● What to do:
All lines from the one containing "Viewport: 730px width, 551px height." to the end of the entries below should be output exactly as they appear. No other lines should be output.

========================================

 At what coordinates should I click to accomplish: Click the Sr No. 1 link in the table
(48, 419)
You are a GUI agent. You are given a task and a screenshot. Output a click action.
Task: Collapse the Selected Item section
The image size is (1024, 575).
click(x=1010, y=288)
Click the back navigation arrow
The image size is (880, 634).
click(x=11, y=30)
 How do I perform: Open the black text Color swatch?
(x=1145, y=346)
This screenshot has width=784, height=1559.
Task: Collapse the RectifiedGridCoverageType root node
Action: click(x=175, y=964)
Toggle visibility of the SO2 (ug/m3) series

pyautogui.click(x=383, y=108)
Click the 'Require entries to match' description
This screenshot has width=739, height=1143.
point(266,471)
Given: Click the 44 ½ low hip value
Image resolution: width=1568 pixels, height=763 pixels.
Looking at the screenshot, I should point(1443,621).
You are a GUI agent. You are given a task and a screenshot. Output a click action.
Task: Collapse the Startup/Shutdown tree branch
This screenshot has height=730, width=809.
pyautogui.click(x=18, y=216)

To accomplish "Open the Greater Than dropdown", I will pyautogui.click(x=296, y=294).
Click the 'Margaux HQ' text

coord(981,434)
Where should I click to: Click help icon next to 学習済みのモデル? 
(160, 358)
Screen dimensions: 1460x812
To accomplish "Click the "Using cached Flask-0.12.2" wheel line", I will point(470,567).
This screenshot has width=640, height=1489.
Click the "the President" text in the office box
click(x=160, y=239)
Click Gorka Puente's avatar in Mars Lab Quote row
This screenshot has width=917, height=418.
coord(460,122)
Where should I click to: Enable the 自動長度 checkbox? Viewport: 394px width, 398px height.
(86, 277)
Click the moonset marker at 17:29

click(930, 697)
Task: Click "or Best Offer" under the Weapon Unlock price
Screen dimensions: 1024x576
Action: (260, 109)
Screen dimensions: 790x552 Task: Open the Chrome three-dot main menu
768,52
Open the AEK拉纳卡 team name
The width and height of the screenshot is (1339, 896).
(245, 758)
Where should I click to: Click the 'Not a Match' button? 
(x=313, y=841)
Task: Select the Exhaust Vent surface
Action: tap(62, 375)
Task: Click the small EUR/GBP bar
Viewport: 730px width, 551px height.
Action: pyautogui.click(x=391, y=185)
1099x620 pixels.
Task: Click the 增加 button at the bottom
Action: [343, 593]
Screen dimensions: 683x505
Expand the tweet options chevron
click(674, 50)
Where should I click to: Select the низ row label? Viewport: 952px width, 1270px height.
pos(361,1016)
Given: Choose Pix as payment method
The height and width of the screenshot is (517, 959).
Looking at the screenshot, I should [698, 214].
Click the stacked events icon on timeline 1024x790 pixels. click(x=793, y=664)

========================================

● Your solution:
Viewport: 730px width, 551px height.
Action: pyautogui.click(x=391, y=185)
1099x620 pixels.
Task: Click the 增加 button at the bottom
Action: [343, 593]
Screen dimensions: 683x505
Expand the tweet options chevron
click(674, 50)
Where should I click to: Select the низ row label? Viewport: 952px width, 1270px height.
pos(361,1016)
Given: Choose Pix as payment method
The height and width of the screenshot is (517, 959).
Looking at the screenshot, I should [698, 214].
Click the stacked events icon on timeline 1024x790 pixels. click(x=793, y=664)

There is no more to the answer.